Seq2Seq proved that end-to-end translation could work, but it left one hard bottleneck: the whole source sentence had to fit into one fixed vector. Neural Machine Translation by Jointly Learning to Align and Translate matters because it changed the task from “remember the whole sentence” to “look up the relevant parts again at each step.”

Attention here is not yet the Transformer protagonist. It is a retrieval path attached to an RNN. The real change is not the formula itself; it is the shape of the task. The decoder no longer has to trust one summary. It can re-align to the input while generating each word.

1. The Problem

The standard architecture for neural machine translation in 2014 was the encoder-decoder. The encoder, a Recurrent Neural Network (RNN), reads the source sentence from start to finish and compresses the entire sentence into a single fixed-length vector (think of it as a list of numbers with a fixed count). The decoder, another RNN, starts from this vector and generates the translation one word at a time.

The problem is obvious: whether the source sentence is 5 words or 50 words, the encoder must squeeze it into a vector of the same length. Short sentences are fine, but long sentences lose information. It is like asking someone to read an entire page and then summarize it in a single sentence — the longer the page, the more gets lost.

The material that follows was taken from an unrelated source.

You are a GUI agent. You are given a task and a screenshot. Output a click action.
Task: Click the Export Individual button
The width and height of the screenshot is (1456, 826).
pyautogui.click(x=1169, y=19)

The paper demonstrated this experimentally: when sentence length exceeded 30 words, the translation quality of the conventional encoder-decoder dropped sharply.

This is the “fixed-length bottleneck.”

2. The Core Idea: Stop Compressing, Let the Decoder Look for Itself

The paper’s solution is intuitive: if compressing the entire sentence into a single vector loses information, then stop compressing. The encoder retains the annotation vector at every position (formed by concatenating the forward and backward hidden states of a bidirectional RNN — think of it as the intermediate result produced after processing each word), and the decoder, when generating each target word, decides for itself which parts of the source sentence to focus on.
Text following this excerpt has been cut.